This synthesis is not arbitrary, as the outcome would be meaningless. Instead, the construction of meaning is an open system of interrelated elements that produce specific results within a specific organisational framework. How variable symbols and meanings are organised into clear, wholistic propositions is the work of logic.
TWS Business Logic provides the pathway to the desired outcome by pointing out the types of relationships that direct meaning by illustrating how they must be organised to synthesise the definition of a particular propositional concept. The rules underlying the logical organisation of symbols in producing meaningful propositions allow the development, expansion and evolution of concepts.

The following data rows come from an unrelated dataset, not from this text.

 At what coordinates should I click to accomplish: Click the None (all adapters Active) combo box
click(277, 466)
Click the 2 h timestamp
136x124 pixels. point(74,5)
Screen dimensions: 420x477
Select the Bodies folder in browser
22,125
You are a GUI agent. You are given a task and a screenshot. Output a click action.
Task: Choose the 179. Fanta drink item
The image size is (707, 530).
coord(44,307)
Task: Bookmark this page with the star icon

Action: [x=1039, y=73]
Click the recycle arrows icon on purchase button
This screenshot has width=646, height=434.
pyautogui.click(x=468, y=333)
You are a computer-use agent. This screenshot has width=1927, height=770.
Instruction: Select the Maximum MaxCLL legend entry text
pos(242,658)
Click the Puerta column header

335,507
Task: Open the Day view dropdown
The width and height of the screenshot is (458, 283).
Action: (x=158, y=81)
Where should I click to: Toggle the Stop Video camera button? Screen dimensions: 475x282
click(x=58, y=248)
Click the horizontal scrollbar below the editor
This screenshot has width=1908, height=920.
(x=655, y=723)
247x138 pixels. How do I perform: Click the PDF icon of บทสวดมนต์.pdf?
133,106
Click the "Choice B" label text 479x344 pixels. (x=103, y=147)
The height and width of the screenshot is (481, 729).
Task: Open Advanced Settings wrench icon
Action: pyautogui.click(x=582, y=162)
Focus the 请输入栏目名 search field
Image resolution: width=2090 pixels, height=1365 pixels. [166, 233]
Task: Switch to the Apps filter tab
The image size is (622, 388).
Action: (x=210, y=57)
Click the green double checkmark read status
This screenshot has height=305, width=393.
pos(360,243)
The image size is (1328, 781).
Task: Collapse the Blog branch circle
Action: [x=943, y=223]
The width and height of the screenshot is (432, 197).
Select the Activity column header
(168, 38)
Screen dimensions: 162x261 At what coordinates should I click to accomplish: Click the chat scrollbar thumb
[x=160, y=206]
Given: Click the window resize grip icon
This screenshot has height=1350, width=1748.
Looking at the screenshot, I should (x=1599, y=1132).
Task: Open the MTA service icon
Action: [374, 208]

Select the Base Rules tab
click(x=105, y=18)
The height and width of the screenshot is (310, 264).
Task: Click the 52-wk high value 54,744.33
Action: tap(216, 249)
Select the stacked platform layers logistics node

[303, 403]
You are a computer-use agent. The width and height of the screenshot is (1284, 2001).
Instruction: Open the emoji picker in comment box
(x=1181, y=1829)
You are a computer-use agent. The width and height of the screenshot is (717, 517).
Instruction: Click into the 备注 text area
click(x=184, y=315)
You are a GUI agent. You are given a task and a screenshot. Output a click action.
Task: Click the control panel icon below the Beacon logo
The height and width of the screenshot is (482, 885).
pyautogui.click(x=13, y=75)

Meaning is best understood and communicated through clear definitions, as they limit the scope of interpretations and secure clarity. However, the precise definition of a single quality is a wholistic composition of other qualities with their subsequent definitions.
4. Understanding meaning is a qualitative evaluation process. Meaning represents qualities that describe things, experiences, situations and more. It is, therefore, non-tangible and qualitative in nature. Understanding meaning involves evaluating the symbols that synthesise concepts and ideas. For example, your product pricing may be perceived as expensive, affordable, reasonable, value for money, or cheap. Each of these evaluations represents a meaning that is constructed on the basis of your market, business, and customer-based content. In addition, perceptions of your pricing are influenced by the meanings underlying your proposition, packaging, branding, and every other activity you undertake to promote your product.
Unfortunately, many businesses are keener on adopting “big words” and catchy tag lines in formulating propositions than defining a conceptual domain that will fuel all business activities with meaningful content that will resonate with their customers. Conceptual domains are broad ideas that can generate a plethora of propositions and fuel business growth. For example, the quality of “naturalness” is quite broad in meanings, but “goodness,” of which “naturalness” is a constituent part, is even more expansive, providing a much richer framework for the generation of propositional ideas.
To truly create, sustain, and increase value, it’s crucial to have a deep understanding of the system of meanings that underpins how you interpret, synthesise, and create content. This system represents the foundation of the logic you use to develop value.